_TASK:_ Output all of the material once more, so that every line matches the original exactly.

_PROVIDED INFORMATION:_
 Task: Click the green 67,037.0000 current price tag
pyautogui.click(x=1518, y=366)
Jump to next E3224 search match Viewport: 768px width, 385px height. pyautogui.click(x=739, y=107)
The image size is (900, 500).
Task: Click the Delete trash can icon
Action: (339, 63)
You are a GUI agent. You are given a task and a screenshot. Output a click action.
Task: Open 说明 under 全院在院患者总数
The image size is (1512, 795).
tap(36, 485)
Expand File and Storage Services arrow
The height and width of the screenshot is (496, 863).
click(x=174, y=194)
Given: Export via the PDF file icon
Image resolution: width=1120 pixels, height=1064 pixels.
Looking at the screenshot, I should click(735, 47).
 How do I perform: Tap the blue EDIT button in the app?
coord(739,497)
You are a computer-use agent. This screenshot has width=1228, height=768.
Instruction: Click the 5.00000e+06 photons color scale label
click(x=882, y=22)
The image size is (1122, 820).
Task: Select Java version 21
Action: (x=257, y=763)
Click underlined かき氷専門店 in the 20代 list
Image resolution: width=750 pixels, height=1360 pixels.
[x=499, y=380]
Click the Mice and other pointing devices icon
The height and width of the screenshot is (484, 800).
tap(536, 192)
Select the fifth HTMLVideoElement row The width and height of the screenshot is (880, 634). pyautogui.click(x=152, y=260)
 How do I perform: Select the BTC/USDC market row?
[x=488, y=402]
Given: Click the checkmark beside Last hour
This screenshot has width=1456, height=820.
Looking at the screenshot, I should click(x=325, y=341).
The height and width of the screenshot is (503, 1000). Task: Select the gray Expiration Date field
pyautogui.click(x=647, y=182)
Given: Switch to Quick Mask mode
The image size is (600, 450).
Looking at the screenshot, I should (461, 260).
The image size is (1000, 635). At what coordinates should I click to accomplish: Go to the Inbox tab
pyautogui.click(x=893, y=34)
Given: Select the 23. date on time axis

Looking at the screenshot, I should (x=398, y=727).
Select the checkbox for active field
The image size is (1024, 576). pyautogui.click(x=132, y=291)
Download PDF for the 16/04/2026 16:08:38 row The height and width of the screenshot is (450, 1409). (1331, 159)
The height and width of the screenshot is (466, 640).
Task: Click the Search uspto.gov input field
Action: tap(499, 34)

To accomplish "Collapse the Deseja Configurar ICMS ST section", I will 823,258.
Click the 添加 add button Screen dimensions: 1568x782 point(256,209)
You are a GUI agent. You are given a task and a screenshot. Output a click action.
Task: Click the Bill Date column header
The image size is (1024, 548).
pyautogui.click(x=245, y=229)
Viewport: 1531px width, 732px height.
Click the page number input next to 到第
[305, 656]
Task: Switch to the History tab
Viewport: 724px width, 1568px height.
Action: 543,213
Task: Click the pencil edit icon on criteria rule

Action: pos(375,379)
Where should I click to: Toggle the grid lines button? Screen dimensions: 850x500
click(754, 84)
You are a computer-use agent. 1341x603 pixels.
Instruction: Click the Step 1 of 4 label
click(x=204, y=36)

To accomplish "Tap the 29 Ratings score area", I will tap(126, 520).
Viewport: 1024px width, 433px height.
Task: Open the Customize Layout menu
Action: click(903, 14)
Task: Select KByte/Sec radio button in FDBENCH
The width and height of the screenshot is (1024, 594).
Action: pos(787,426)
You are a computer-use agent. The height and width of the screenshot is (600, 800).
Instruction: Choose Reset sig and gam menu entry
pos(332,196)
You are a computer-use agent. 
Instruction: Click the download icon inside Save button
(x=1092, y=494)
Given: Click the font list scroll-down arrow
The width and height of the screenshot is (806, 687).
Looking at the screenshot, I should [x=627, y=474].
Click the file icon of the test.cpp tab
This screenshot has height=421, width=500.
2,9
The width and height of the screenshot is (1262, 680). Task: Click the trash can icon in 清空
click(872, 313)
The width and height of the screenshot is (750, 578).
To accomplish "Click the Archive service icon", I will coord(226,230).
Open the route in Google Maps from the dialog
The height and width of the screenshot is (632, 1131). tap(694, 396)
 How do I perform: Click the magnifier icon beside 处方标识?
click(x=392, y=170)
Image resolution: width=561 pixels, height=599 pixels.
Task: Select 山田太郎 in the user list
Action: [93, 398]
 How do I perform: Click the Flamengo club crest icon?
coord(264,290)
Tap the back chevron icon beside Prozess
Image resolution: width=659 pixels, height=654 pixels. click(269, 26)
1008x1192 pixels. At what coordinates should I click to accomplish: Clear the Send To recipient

_ANSWER BOX:_
 Task: Click the green 67,037.0000 current price tag
pyautogui.click(x=1518, y=366)
Jump to next E3224 search match Viewport: 768px width, 385px height. pyautogui.click(x=739, y=107)
The image size is (900, 500).
Task: Click the Delete trash can icon
Action: (339, 63)
You are a GUI agent. You are given a task and a screenshot. Output a click action.
Task: Open 说明 under 全院在院患者总数
The image size is (1512, 795).
tap(36, 485)
Expand File and Storage Services arrow
The height and width of the screenshot is (496, 863).
click(x=174, y=194)
Given: Export via the PDF file icon
Image resolution: width=1120 pixels, height=1064 pixels.
Looking at the screenshot, I should click(735, 47).
 How do I perform: Tap the blue EDIT button in the app?
coord(739,497)
You are a computer-use agent. This screenshot has width=1228, height=768.
Instruction: Click the 5.00000e+06 photons color scale label
click(x=882, y=22)
The image size is (1122, 820).
Task: Select Java version 21
Action: (x=257, y=763)
Click underlined かき氷専門店 in the 20代 list
Image resolution: width=750 pixels, height=1360 pixels.
[x=499, y=380]
Click the Mice and other pointing devices icon
The height and width of the screenshot is (484, 800).
tap(536, 192)
Select the fifth HTMLVideoElement row The width and height of the screenshot is (880, 634). pyautogui.click(x=152, y=260)
 How do I perform: Select the BTC/USDC market row?
[x=488, y=402]
Given: Click the checkmark beside Last hour
This screenshot has width=1456, height=820.
Looking at the screenshot, I should click(x=325, y=341).
The height and width of the screenshot is (503, 1000). Task: Select the gray Expiration Date field
pyautogui.click(x=647, y=182)
Given: Switch to Quick Mask mode
The image size is (600, 450).
Looking at the screenshot, I should (461, 260).
The image size is (1000, 635). At what coordinates should I click to accomplish: Go to the Inbox tab
pyautogui.click(x=893, y=34)
Given: Select the 23. date on time axis

Looking at the screenshot, I should (x=398, y=727).
Select the checkbox for active field
The image size is (1024, 576). pyautogui.click(x=132, y=291)
Download PDF for the 16/04/2026 16:08:38 row The height and width of the screenshot is (450, 1409). (1331, 159)
The height and width of the screenshot is (466, 640).
Task: Click the Search uspto.gov input field
Action: tap(499, 34)

To accomplish "Collapse the Deseja Configurar ICMS ST section", I will 823,258.
Click the 添加 add button Screen dimensions: 1568x782 point(256,209)
You are a GUI agent. You are given a task and a screenshot. Output a click action.
Task: Click the Bill Date column header
The image size is (1024, 548).
pyautogui.click(x=245, y=229)
Viewport: 1531px width, 732px height.
Click the page number input next to 到第
[305, 656]
Task: Switch to the History tab
Viewport: 724px width, 1568px height.
Action: 543,213
Task: Click the pencil edit icon on criteria rule

Action: pos(375,379)
Where should I click to: Toggle the grid lines button? Screen dimensions: 850x500
click(754, 84)
You are a computer-use agent. 1341x603 pixels.
Instruction: Click the Step 1 of 4 label
click(x=204, y=36)

To accomplish "Tap the 29 Ratings score area", I will tap(126, 520).
Viewport: 1024px width, 433px height.
Task: Open the Customize Layout menu
Action: click(903, 14)
Task: Select KByte/Sec radio button in FDBENCH
The width and height of the screenshot is (1024, 594).
Action: pos(787,426)
You are a computer-use agent. The height and width of the screenshot is (600, 800).
Instruction: Choose Reset sig and gam menu entry
pos(332,196)
You are a computer-use agent. 
Instruction: Click the download icon inside Save button
(x=1092, y=494)
Given: Click the font list scroll-down arrow
The width and height of the screenshot is (806, 687).
Looking at the screenshot, I should [x=627, y=474].
Click the file icon of the test.cpp tab
This screenshot has height=421, width=500.
2,9
The width and height of the screenshot is (1262, 680). Task: Click the trash can icon in 清空
click(872, 313)
The width and height of the screenshot is (750, 578).
To accomplish "Click the Archive service icon", I will coord(226,230).
Open the route in Google Maps from the dialog
The height and width of the screenshot is (632, 1131). tap(694, 396)
 How do I perform: Click the magnifier icon beside 处方标识?
click(x=392, y=170)
Image resolution: width=561 pixels, height=599 pixels.
Task: Select 山田太郎 in the user list
Action: [93, 398]
 How do I perform: Click the Flamengo club crest icon?
coord(264,290)
Tap the back chevron icon beside Prozess
Image resolution: width=659 pixels, height=654 pixels. click(269, 26)
1008x1192 pixels. At what coordinates should I click to accomplish: Clear the Send To recipient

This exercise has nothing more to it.